PROMPT
Go through the listing and count the lines with "button" in them; write only the number.

★ ★ ★ ★

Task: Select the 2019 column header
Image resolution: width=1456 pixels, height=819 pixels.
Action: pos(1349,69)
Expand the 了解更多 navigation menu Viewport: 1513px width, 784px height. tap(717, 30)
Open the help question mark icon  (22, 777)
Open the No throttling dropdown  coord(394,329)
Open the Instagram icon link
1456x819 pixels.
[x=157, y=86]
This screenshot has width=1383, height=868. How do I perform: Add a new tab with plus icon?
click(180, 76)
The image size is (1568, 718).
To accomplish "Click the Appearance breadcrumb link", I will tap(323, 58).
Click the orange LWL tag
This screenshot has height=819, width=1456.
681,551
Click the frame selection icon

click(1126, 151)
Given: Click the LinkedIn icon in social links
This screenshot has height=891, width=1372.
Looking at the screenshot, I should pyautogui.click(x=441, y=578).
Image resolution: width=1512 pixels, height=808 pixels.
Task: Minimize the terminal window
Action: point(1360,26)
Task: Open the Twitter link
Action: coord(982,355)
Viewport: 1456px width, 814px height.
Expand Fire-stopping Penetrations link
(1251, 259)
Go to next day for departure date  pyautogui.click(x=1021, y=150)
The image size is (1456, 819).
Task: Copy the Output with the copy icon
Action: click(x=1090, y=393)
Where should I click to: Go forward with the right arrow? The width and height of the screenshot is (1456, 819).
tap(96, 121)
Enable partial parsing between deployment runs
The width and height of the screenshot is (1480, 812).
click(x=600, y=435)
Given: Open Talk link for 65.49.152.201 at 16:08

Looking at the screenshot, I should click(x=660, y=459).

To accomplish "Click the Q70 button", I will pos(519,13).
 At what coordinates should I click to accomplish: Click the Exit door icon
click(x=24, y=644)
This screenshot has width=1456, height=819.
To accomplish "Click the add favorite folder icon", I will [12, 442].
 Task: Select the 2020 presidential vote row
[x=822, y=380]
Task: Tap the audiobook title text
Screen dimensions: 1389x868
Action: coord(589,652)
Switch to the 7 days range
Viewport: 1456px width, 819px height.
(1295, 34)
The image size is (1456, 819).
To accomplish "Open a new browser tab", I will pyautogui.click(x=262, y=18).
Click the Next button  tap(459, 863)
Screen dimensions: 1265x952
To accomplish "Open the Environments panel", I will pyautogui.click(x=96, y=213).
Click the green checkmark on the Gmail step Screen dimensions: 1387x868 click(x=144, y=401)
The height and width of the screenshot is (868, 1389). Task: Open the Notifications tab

★ ★ ★ ★

EXERCISE OUTPUT
2